沙恵は、震えた。開けてはいけない扉のノブに手をかけ、今まさに回そうとしているような後ろめたさを、自分だけではない、暁のほうも感じていることがわかる。それが証拠に、彼の体はあまりにも熱く火照っていた。
どれほどの間そうしていただろう。
沙恵はふと、耳元で暁が何か言おうとしているのに気づいた。口をひらきかけてはためらい、また何か言いかけてやめる。言葉にできない思いのぶんだけ、腕が、まるで責め具のようにきつく沙恵の体を締めつけてくる。思わず悲鳴をもらして身をよじると、
<沙恵、俺・・・・>
暁は低く呻いた。
<俺・・・・・>
いきなり頭をわしづかみにされ、もぎはなされた。あまりにも間近から覗きこんできた暁にあっと思う間もなく、彼の唇が覆いかぶさってくる。
驚いて反射的に押しのけようとしたが、立ち上がりざまにのしかかってきた彼は噛むように唇を貪り、抉るように舌が送り込まれ、沙恵は目をみひらいて息を詰まらせた。背中から谷底へ落ちていくような感覚に思わずしがみつくと、暁の息がさらに乱れた。
まぶたの奥側が真っ白になり、頭の中がぐるぐるまわり出し、そのうちにはとうとう、暁の唇の荒々しい動きと、その体から発散される男っぽい匂いのほかには何も感じられなくなった。
気が遠くなるほど長い口づけの後で、暁はようやく体を離した。ものも言わずに見つめ合う。どちらの息も、同じくらい荒かった。
促したのは暁だったが、すでにそれは沙恵の望みでもあった。二人はもつれるように社の中に転がりこんだ。壁板の隙間から光が細く長くさしこむ中、服を脱がせ合うまではまだ互いにためらいがあったものの、肌と肌が吸いつくように合わさった瞬間、それどころではなくなった。
ゆっくりと暁が入ってきたとき、沙恵は思わず叫び声をあげた。痛みのためではなかった。あまりにも強烈な快感のためだった。たった二度目でこんなになるはずはないと思いながらも、どうすることもできなかった。

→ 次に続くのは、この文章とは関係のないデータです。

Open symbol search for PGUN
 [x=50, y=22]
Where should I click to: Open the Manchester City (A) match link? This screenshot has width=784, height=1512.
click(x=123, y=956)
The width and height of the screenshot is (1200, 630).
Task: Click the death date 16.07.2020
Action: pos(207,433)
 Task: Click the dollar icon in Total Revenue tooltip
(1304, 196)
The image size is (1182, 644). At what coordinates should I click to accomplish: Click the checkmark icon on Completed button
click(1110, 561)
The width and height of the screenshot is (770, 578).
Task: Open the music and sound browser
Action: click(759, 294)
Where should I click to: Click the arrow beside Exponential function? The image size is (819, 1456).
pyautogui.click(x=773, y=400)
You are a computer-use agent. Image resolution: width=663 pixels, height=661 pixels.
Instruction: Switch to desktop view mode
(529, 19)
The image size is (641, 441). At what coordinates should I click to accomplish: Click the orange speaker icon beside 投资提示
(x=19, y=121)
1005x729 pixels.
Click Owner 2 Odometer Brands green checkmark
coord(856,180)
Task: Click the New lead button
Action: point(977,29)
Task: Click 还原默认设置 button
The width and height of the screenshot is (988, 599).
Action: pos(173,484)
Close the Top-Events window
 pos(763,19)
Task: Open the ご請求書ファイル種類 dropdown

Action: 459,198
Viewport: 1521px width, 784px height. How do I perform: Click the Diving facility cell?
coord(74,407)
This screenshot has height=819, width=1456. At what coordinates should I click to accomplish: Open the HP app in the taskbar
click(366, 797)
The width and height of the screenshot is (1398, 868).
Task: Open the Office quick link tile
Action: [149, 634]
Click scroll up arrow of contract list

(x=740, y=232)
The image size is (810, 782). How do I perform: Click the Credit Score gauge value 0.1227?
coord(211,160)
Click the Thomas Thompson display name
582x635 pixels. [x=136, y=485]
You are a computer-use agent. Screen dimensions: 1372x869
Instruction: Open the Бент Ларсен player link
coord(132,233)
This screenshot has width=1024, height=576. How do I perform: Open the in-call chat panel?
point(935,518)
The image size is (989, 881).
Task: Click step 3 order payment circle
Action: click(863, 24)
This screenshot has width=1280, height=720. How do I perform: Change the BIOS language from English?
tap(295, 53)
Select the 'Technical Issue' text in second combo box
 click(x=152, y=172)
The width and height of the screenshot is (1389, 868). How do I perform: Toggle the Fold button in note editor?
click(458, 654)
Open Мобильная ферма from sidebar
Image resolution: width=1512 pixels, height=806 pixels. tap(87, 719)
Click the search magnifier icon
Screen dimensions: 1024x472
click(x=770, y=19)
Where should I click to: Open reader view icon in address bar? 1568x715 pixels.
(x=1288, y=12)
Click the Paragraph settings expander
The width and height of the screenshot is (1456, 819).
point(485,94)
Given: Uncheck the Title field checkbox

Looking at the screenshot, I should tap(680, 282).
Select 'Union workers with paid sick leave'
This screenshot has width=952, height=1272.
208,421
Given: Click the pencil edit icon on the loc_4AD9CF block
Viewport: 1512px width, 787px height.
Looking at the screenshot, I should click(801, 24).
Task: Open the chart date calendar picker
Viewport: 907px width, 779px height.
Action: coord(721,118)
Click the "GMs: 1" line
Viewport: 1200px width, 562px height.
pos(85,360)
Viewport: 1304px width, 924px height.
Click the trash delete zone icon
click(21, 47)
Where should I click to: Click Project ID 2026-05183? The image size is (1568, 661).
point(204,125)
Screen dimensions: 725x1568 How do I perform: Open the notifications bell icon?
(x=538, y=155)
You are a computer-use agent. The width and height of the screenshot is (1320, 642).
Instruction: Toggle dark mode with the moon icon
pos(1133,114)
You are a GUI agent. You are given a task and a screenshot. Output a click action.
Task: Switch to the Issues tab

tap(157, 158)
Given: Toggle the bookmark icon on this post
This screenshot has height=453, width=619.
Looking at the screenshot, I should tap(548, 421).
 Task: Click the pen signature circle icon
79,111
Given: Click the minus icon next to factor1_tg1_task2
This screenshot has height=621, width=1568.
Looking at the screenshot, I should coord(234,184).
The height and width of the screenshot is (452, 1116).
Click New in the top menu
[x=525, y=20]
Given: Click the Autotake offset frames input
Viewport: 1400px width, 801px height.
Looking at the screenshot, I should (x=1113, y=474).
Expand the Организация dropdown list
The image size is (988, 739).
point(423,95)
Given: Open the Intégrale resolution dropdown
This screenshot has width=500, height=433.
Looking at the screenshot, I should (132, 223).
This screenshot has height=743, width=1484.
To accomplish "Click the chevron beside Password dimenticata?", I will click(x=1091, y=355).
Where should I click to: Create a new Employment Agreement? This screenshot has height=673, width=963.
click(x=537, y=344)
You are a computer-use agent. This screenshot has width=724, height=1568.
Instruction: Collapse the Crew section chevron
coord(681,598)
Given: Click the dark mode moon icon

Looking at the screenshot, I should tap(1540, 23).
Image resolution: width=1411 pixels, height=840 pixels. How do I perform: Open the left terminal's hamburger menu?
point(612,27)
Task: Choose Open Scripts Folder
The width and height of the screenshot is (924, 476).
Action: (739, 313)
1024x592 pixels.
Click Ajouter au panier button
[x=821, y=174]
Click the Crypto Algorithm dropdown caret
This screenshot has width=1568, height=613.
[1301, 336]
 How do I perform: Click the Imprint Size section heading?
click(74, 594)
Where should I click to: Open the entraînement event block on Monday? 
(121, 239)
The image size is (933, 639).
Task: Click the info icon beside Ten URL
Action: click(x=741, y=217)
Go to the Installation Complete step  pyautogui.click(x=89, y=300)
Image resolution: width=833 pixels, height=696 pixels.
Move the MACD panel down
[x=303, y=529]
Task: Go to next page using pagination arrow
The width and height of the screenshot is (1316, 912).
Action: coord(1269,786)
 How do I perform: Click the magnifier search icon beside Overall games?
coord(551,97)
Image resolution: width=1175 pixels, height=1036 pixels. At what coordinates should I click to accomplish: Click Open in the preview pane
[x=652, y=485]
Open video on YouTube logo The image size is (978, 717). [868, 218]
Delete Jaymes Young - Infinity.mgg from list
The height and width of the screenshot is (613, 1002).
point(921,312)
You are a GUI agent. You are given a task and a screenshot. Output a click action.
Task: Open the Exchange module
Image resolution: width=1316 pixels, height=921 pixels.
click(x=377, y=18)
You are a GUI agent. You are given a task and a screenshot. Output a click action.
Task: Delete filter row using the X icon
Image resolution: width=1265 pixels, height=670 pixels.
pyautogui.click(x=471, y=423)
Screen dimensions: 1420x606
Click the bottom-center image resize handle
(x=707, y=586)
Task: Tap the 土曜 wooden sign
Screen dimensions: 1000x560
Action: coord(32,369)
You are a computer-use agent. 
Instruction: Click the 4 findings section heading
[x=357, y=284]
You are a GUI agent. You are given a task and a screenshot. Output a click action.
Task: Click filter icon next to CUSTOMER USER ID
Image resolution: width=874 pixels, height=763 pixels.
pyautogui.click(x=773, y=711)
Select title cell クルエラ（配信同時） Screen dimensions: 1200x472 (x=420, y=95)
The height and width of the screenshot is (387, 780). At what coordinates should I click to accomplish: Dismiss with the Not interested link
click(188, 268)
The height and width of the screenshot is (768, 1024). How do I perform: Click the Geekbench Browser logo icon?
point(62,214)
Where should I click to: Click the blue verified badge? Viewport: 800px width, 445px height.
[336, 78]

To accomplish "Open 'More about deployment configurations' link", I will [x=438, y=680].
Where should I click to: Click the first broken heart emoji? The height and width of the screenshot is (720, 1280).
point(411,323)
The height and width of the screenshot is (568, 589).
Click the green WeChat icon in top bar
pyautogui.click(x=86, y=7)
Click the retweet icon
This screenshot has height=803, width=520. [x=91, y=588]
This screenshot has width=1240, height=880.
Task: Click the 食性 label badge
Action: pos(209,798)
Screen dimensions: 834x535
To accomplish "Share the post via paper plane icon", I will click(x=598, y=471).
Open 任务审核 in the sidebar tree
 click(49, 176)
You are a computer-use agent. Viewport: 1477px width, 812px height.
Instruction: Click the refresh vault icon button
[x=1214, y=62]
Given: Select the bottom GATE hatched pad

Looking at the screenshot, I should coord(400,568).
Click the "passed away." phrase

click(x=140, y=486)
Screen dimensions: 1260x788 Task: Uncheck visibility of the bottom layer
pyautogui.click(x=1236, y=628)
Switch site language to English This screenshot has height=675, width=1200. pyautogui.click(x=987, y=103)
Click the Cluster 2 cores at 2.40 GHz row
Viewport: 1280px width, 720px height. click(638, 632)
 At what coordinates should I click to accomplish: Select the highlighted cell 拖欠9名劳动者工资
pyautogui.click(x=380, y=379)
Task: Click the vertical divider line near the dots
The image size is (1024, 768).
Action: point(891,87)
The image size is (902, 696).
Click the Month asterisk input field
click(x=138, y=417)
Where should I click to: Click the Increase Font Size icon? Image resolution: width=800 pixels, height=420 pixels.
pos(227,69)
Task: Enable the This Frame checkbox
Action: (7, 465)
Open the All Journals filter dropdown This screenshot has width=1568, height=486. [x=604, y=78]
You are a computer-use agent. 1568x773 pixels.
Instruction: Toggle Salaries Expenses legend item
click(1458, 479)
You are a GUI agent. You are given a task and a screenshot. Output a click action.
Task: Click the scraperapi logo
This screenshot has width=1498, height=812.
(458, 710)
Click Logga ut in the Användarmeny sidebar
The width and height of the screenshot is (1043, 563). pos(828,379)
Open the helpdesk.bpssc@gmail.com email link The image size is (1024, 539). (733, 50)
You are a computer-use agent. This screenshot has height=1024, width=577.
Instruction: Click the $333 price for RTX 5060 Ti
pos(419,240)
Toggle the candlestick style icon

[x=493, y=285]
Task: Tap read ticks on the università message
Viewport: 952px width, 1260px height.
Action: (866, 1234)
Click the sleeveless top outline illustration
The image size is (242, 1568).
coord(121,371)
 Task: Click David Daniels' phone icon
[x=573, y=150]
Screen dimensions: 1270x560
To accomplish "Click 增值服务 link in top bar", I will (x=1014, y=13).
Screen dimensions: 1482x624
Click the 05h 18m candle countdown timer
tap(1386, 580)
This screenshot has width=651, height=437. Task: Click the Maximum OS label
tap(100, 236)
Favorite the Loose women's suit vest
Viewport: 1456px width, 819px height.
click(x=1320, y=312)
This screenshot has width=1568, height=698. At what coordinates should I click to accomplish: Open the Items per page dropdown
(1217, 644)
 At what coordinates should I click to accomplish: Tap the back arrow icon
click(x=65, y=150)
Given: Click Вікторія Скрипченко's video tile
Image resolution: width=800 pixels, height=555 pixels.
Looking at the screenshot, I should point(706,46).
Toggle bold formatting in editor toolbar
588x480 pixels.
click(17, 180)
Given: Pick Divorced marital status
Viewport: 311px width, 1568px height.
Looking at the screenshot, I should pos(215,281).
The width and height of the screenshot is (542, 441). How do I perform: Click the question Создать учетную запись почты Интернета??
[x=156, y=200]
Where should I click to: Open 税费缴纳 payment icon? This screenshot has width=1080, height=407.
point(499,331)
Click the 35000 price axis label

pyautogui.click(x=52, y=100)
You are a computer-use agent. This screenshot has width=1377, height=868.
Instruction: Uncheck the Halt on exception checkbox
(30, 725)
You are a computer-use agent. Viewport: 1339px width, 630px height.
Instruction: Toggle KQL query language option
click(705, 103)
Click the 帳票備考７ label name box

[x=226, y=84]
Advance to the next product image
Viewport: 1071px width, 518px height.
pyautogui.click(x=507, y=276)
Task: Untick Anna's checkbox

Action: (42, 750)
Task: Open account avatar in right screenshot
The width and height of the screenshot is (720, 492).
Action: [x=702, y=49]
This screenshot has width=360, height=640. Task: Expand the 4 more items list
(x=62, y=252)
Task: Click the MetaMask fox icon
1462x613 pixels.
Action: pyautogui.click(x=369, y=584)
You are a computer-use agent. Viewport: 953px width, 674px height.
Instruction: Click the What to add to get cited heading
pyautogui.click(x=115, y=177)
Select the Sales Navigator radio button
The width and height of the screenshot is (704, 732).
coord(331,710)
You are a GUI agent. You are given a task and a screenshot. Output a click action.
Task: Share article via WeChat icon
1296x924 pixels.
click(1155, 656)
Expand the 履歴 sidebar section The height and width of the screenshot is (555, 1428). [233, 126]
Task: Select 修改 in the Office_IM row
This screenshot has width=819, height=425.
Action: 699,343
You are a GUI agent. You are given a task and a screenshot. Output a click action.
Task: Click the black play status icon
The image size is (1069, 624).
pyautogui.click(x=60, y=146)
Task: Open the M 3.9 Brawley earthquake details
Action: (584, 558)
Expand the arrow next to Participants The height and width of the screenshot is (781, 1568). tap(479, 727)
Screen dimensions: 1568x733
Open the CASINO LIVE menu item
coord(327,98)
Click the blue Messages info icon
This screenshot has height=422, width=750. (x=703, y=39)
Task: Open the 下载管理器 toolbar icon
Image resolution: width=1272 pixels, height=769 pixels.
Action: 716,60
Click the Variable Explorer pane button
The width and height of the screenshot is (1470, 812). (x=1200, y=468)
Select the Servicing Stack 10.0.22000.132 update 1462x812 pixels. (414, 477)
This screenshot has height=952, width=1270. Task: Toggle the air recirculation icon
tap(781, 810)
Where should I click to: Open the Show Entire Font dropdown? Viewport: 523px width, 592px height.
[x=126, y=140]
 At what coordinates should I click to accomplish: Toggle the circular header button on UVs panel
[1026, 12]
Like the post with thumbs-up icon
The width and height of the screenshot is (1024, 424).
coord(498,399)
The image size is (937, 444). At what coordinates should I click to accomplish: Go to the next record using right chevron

夜中に親たちの寝室からもれてくるのとそっくり同じその声は、沙恵自身の耳にもひどく淫らに聞こえ、暁にまでそんなふうに思われたくないという気持ちがほんのしばらくは彼女をつなぎとめていたが、彼が再び動き始めると理性のたがなどどこかへ吹き飛んでしまった。
<お兄ちゃん・・・・>
その名を口にするたび、体じゅうの血がものすごい勢いで満ち引きした。
<おにいちゃん・・・・・・っ>
ご存知直木賞受賞作品である。
まさに禁断の恋なのだが、存在しないわけではない。
妙に仲の良い兄妹を見ると、ひいてしまうのは私だけではないでしょう。
DNAが同じだけ、快感は計り知れないのだろうか。
しかし、本能的に拒んでしまうのもまたDNAの防衛システムの現れでしょう。